Simple data formats are not going away 
I saw that
ziggy wrote a small program to compute summary statistics
and emit the output in
name=
value format.
This is the same output format that my
stats
program uses, and it's great. First, it's easy to eyeball:
$ stats rnorm100.dat
count = 100
min = -2.567090756
10% cut = -0.9992493139
25% cut = -0.5645971535
median = 0.0074455585
mean = 0.0347402067700001
75% cut = 0.542629871
90% cut = 1.3079738435
max = 2.051265585
var = 0.788500663119147
stdev = 0.88797559826785
popvar = 0.780615656487955
popstdv = 0.883524564733746
Second, it's easy to manipulate. If I just want the median and mean,
for example, I grep for them:
$ stats rnorm100.dat | grep me
median = 0.0074455585
mean = 0.0347402067700001
For mass analysis, however, this format is too verbose: I
do not
want to look at one hundred of these summaries to try to figure out
the big picture. What I want is to see
all of the stats at
once. I want a summary table: each data set in its
own row and each summary statistic in its own column.

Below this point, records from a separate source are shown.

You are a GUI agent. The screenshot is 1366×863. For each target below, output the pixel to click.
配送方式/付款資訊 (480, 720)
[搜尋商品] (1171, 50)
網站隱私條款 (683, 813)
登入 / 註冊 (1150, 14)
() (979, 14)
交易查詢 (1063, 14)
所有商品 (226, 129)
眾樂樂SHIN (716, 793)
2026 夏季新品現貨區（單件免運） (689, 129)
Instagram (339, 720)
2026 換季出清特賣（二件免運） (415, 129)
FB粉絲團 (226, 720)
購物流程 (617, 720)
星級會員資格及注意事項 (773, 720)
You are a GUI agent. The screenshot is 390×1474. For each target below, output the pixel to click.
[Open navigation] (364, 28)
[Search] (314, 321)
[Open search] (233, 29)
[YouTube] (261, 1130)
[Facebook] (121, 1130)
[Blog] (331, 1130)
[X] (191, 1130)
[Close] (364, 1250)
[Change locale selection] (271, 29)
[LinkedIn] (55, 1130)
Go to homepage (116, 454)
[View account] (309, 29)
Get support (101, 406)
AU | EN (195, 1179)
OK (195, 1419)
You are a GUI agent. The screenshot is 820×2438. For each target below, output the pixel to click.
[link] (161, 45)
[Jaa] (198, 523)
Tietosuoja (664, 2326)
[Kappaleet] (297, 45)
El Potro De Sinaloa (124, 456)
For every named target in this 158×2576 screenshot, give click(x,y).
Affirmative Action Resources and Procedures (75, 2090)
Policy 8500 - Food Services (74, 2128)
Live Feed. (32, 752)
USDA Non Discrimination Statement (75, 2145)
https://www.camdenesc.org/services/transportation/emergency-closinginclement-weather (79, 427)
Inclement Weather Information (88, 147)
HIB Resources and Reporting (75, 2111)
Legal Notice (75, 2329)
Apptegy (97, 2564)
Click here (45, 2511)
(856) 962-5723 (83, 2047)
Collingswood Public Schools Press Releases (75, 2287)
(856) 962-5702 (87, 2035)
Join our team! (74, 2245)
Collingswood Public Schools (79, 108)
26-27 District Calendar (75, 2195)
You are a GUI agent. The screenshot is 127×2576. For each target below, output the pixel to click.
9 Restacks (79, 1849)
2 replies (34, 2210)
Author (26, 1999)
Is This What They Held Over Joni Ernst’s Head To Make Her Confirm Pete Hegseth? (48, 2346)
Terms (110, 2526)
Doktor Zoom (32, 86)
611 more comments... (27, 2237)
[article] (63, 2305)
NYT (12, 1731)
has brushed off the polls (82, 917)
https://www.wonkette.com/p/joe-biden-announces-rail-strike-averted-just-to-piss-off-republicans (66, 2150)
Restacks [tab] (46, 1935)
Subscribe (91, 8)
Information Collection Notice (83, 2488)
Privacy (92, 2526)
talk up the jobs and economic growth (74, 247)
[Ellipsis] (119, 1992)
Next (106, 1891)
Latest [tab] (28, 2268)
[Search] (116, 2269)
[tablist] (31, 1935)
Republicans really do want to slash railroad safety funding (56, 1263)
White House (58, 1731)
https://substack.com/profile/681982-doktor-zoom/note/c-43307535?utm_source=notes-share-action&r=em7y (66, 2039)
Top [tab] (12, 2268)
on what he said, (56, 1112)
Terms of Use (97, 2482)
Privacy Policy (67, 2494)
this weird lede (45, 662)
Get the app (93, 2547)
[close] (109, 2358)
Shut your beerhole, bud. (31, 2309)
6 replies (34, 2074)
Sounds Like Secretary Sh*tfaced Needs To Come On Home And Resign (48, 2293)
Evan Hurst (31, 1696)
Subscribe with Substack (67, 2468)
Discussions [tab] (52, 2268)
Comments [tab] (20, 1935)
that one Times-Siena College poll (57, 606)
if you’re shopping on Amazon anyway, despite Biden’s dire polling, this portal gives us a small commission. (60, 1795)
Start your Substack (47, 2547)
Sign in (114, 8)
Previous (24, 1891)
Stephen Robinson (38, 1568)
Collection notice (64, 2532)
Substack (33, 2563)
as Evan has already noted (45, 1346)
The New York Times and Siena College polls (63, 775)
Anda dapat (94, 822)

While it is easy to write an ad-hoc program to compile the individual
summaries into mass summary, I wrote a small program
tabulate that
is more flexible and reusable. It reads a stream of
name=
value pairs, deduces the record structure of the steam,
and emits a corresponding summary table. I can concatenate a bunch
of summaries, and
tabulate will figure out how to split
them up.
For example, if I give
tabulate a single summary, it gives
me back a single-row table:
$ stats rnorm100.data | grep me | tabulate
median mean
0.0074455585 0.03474020677
If I give it two summaries (there are two data sets in my working directory), it gives me back two rows:
$ for set in *.dat; do stats $set | grep me; done | tabulate
median mean
0.5122150670 0.88521159344
0.0074455585 0.03474020677
Now, however, I can't tell which set of statistics is which. But
this problem is easy to solve: I just prepend each data set's name to
its stream of summary statistics. The simple data format
makes this easy, and I can even use
echo to do the job
in my shell's
for loop:
for dataset in *.dat; do
echo dataset = $dataset # insert name into stream
stats $dataset | grep me
done |
tabulateNow I get the results I need:
dataset median mean
exp100.dat 0.5122150670 0.88521159344
rnorm100.dat 0.0074455585 0.03474020677
I would not want try that with XML, which is why I think that simple
ASCII formats will be with us forever.